I have a mac mini 2010 model with snow leopard.  I use the mac mini ONLY in my recording studio and just to record music with garageband.  I have an external hard drive I want to hook up to the mac mini so I can store my music on it and now use up all my internal hard drive space.  Can someone PLEASE explain to me how to format the external hard drive to my mac mini AND also explain how to store the music on the external hard drive?  THanks and God bless!!


----------



## DeltaMac (Nov 26, 2011)

Connect your external hard drive to your mini
Open Disk Utility (it's in your Applications/Utilities folder)
Choose your hard drive from the list on the left. It's the line that shows the manufacturer's info for your hard drive.
Click the Partition tab.
Click the Options button, and click GUID for partition scheme.
Click OK.
Make sure Format is Mac OS Extended (journaled), and name your partition, if you like.
Click the Apply button.
That will take just a few seconds, then quit Disk Utility
And - your hard drive is completely ready for use.
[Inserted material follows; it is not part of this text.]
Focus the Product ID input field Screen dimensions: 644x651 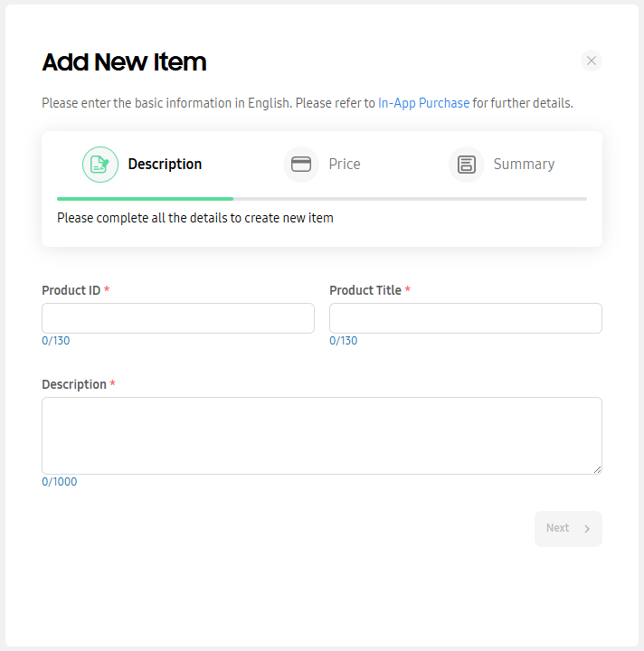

And drag any files that you want to store on the external to that drive, which will have an icon on the desktop. You can organize those files by making folders for the files that you copy to your external.
Once the copy is complete, remember that the original file is still remains on your internal drive, so you can drag those on your internal drive to the trash, then, empty the trash. Even in the trash, files continue to take up space on your hard drive until you actually empty the trash.

And - you could set up your Garageband, so new files are always saved to your external drive, or just use a Save As... and browse to your external drive, so the file is saved there, and not on your internal at all.


----------



## CAGuy (Nov 26, 2011)

Thanks!! How would I go about setting up garageband to store on my external hard drive??  

Thanks for the detailed explanation!


----------



## DeltaMac (Nov 26, 2011)

Looks like there's no actual setting for that in Garageband - so you can simply use Save As from the file menu when you are ready to save a song. Browse to the external drive in the Save As dialog box, and you should be fine.


----------



## CAGuy (Nov 27, 2011)

Thank you! I will give this a try today!  I greatly appreciate your help!


----------